Он отворил дверь – и отшатнулся. Перед ним стояла няня Софьи. Голова ее тряслась, седые волосы беспорядочно торчали из-под платка, она все запахивала полы своего салопа. Александр хотел ее спросить, «что с нею?» – и не мог. Наконец она сказала:
– Ух, как сегодня холодно! Не топится ли у вас печка, дайте, ради Христа, погреться… Я едва дотащилась досюдова.
И Александр, с предчувствием чего-то страшного, смотрел на нее.
– Что с тобою, Федосья? – спрашивала Палагея Семеновна, сажая ее на стул, – откуда это ты? Где ты так назяблась? Я сделаю тебе чаю, ты немножко поотогреешься.
– Нет, вы уж не отогреете моих старых костей! Зажилась я, глупая баба, на свете; полно! Пора и честь знать… Дитятко мое сердечное! И могилку-то ее так скоро занесло снегом! Разрою этот снег, непременно разрою.
Александр почувствовал, что ледяные иголки колют его в темя.
У Палагеи Семеновны забилось сердце.
– Что это, не помешалась ли ты, Федосья?
– Помешалась! лучше бы помешаться, матушка Палагея Семеновна! – Она вынула из-за пазухи какую-то бумажку. – Вот вам весточка от моей барышни: приказала вам кланяться. Я сейчас только от нее. Она переехала в спокойное местечко.

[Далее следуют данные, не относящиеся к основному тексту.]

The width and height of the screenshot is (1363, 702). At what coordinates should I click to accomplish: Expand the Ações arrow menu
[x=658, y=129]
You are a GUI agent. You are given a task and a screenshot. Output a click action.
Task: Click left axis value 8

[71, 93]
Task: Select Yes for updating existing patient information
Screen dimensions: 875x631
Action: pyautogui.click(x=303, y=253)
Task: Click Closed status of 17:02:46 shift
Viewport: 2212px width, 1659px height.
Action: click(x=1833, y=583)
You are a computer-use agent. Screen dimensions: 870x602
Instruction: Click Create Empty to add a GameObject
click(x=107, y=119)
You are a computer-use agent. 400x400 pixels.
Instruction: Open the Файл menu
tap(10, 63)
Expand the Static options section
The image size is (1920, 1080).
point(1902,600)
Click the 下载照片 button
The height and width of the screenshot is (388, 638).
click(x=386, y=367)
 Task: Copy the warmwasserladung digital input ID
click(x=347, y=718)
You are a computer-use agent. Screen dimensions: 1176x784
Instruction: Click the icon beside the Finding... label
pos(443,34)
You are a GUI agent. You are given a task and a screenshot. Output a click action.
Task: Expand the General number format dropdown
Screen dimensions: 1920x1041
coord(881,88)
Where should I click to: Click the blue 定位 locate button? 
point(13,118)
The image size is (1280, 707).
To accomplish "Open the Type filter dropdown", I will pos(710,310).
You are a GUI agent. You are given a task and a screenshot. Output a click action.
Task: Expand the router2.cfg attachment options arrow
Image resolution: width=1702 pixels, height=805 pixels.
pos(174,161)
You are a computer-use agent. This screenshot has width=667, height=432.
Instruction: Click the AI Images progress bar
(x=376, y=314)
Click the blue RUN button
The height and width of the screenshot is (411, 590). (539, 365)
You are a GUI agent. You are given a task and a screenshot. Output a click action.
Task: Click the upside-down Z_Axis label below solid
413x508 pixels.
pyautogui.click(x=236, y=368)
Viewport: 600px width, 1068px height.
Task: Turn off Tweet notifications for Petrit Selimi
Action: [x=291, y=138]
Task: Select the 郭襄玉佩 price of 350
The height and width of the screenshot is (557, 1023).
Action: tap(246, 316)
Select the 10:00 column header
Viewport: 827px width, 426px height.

Палагея Семеновна дрожащими руками развертывала бумагу, в которую вложена была записка.
– Позвольте, я прочту, матушка.
– Нет, погоди, погоди, Саша! – И старушка надевала очки. Она едва могла разобрать следующее:
«Благодарю вас за те немногие минуты счастия, которые вы мне доставили. И теперь, когда смерть возле меня, я вспоминаю об этих минутах; даже, мне кажется, только еще и живу этими минутами. Помолитесь о той, которая любила вас от всего сердца! Скажите вашему сыну, что он счастливейший человек в мире, потому что вы его мать. Пусть он бережет себя для вас и для искусства. До свидания – там! С*».
Старушка сняла очки. Крупные слезы лились по лицу ее.
– Господи! Помяни во царствии своем рабу свою Софию! – прошептала она, перекрестившись.
Четыре дня и четыре ночи после этого вечера Палагея Семеновна прострадала, не смыкая глаз. На ее руках умерла в горячке няня Софьи.
– Друг мой, не убивай себя и своей старухи, – говорила Палагея Семеновна сыну, когда все в их квартирке приняло прежний порядок после похорон старушки-няни, – подумай только о том, что наша Софья Николаевна теперь счастливее. Ты знал, какова была ее жизнь. Отслужим-ка лучше по ней панихиду, помянем ее и помолимся о душе ее.
– Матушка! Я не могу забыть ее… Она была моим небесным видением, моею мечтою о счастии. О, если б вы заглянули в мою душу! Но скоро, может быть, скоро и я успокоюсь. О, люди отвратительны, матушка!.. Я не хочу жить! Но я пойду к этому чудовищу, к этой убийце…
– Что это значит? ты не хочешь жить? Боязливо она посмотрела на сына.